Stefanie Tellex, assistant professor of computer science at Brown University, is solving a thorny robotics problem: robotic grasp. She has built a machine learning model so that robots can automatically learn to manipulate objects and can produce much-needed sample data with which other researchers can use to train robots to pick up objects, she explained at the MIT Technology Review’s EmTech conference.
Video Credit: MIT Technology Review
Opening her energetic and passionate talk, Tellex stated the problem:
“Most robots cannot pick up most objects most of the time. If you go to a robotics lab and put an object in front of a robot that it has not seen before, that robot will almost always not be able to pick up that object.”
It’s a problem because a robot has to understand the task and the object from sensor information. The robot arm’s controls need answers to important questions: what is the object shape, where is it, how should the robotic arm and gripper move into position and where is the right place to grip the object to pick it up?
Researchers have programmed robots to pick up specific objects, using hard-coded routines that work only with a small set of objects. A generalized solution that will control robot grasp through the cycle of picking up any unfamiliar object and moving it has not yet been developed.
The machine learning model that Tellex built lets her lab robot learn by its mistakes, through trial and error until it successfully grasps the object. Trial and error learning produces a data set of images of the object, the interaction of the gripper with the object and failed and successful attempts.
The byproduct of the robot’s exercises is a data set that becomes machine learning sample data to train other robots to pick up similar objects. But the Baxter robot in Tellex’s lab will not produce enough sample data fast enough to have an impact. To resolve this problem, Tellex launched the Million Object Challenge to recruit all of the labs that own the 400 Baxter research robots around the world to run her machine learning model on their idle robots to acquire the data set of a million objects.
Why sample training data is important
Other machine learning applications such as self-driving cars and image understanding have progressed rapidly in recent years because of the wealth of sample data available in these fields to train machine learning models. The reason why robots lag is because of the scant amount of sample data to train the neural network that guides robotic grasp.

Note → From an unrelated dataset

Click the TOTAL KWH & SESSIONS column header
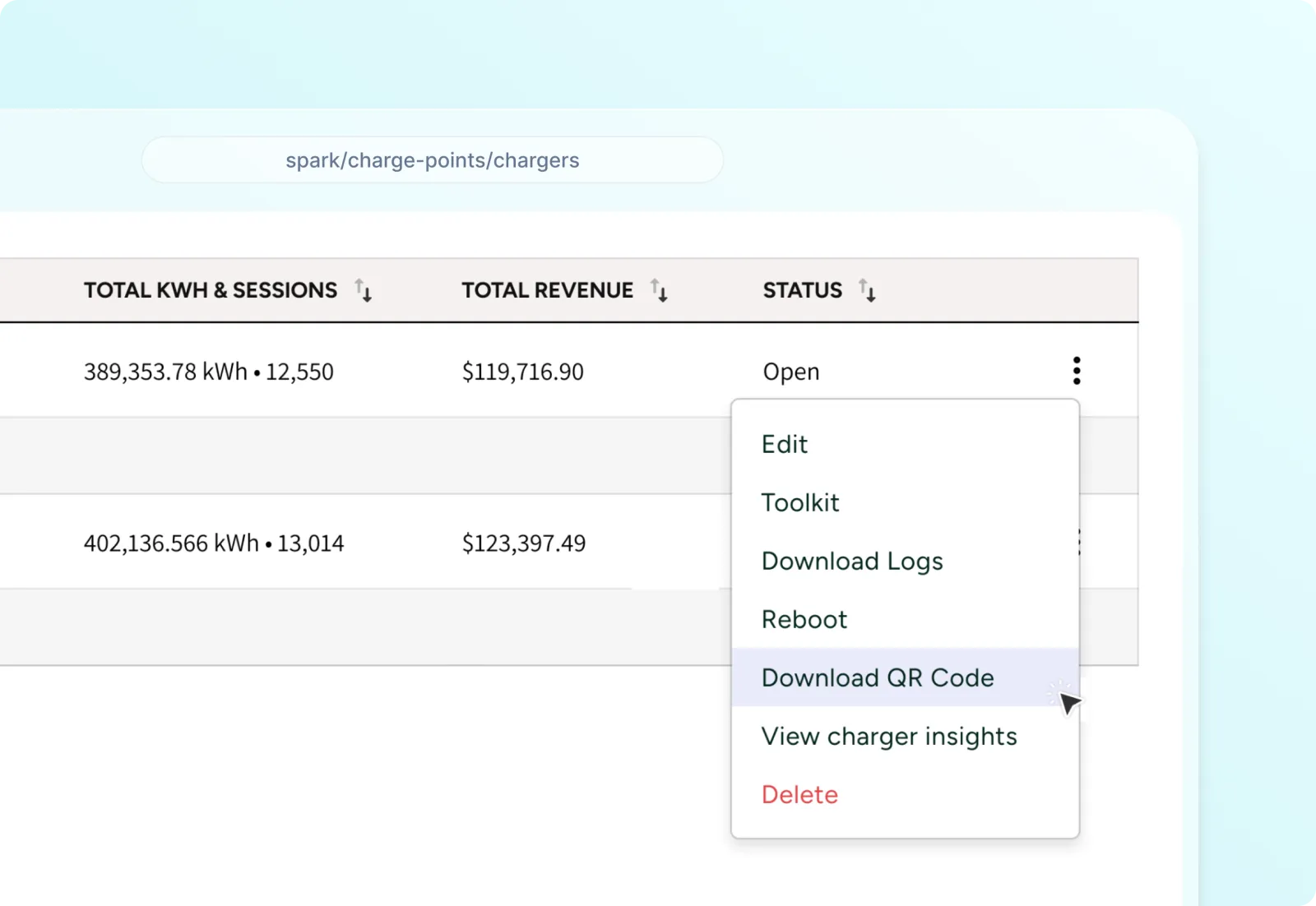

The most widely understood example of the use of labeled data to train machine learning models is image recognition. Every year, the accuracy of image recognition improves—measured by the results of the annual ImageNet competition, currently standing at the top of the 90th percentile. The improvement can be attributed to the shift to deep machine learning and very large sample data sets. Millions of labeled image sets are used in academic research, and if Google, Facebook and other online image repositories are counted, there are billions of images.
How neural networks work
A neural network is a computing system made up of several simple, highly interconnected processing elements that process information by their dynamic state response to external inputs. It is trained to understand application-specific cases by processing large amounts of labeled data. An image of a bird is labeled bird, an image of a car is labeled a car, etc. A very large sample of images is reduced to pixels and processed using general-purpose machine learning software such as Torch or Tensorflow, running on a neural network to train it to recognize objects in photos.

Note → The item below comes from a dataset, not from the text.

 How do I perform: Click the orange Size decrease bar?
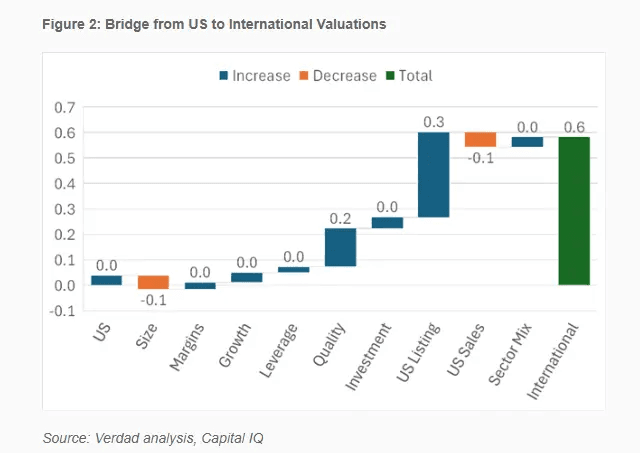click(x=153, y=282)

The input layer in this case is a large set of labeled images; the output layer is the label describing the image such as car and not car. The hidden layer of processing elements, commonly referred to as neurons, produces intermediate values that the machine learning software processes through a generic learning algorithm, associating the intermediary values called weights with the images of cars with the label.
Then the sample data is reprocessed but without the labels to test the accuracy of the model in predicting the label. The results are compared, and the errors are corrected and fed back into the neural network to adjust how the algorithm assigns weights. Error correction iterates until the probability of a correct prediction is optimized.
Self-driving cars learn to drive the same way. The sample data set is the recording of 3D video of the road ahead and the steering angles captured while a person drives a specially equipped car. This log becomes the input into the machine learning system that trains the algorithm to correctly apply steering angles to the video. This process is iterated until the driving model is accurate for steering a vehicle.
The repository of sample images to train image recognition systems is enormous. And self-driving cars have large sample data sets. Google has driven its self-driving cars over a million miles, and Tesla nearer a hundred million miles, to create enormous amounts of sample data labeled with wheel angles. No equivalent data set exists to train robots to pick up objects.
The Million Object Challenge
Tellex’s Million Object Challenge, if successful, will produce sample data for more academic research and one day produce accurate robot grasp in the same range as image recognition. She explained other challenges, such as standardizing the data and applying it to different types of grippers and robotic hands though a household robot like the Jetson’s Rosie, is far out into the future.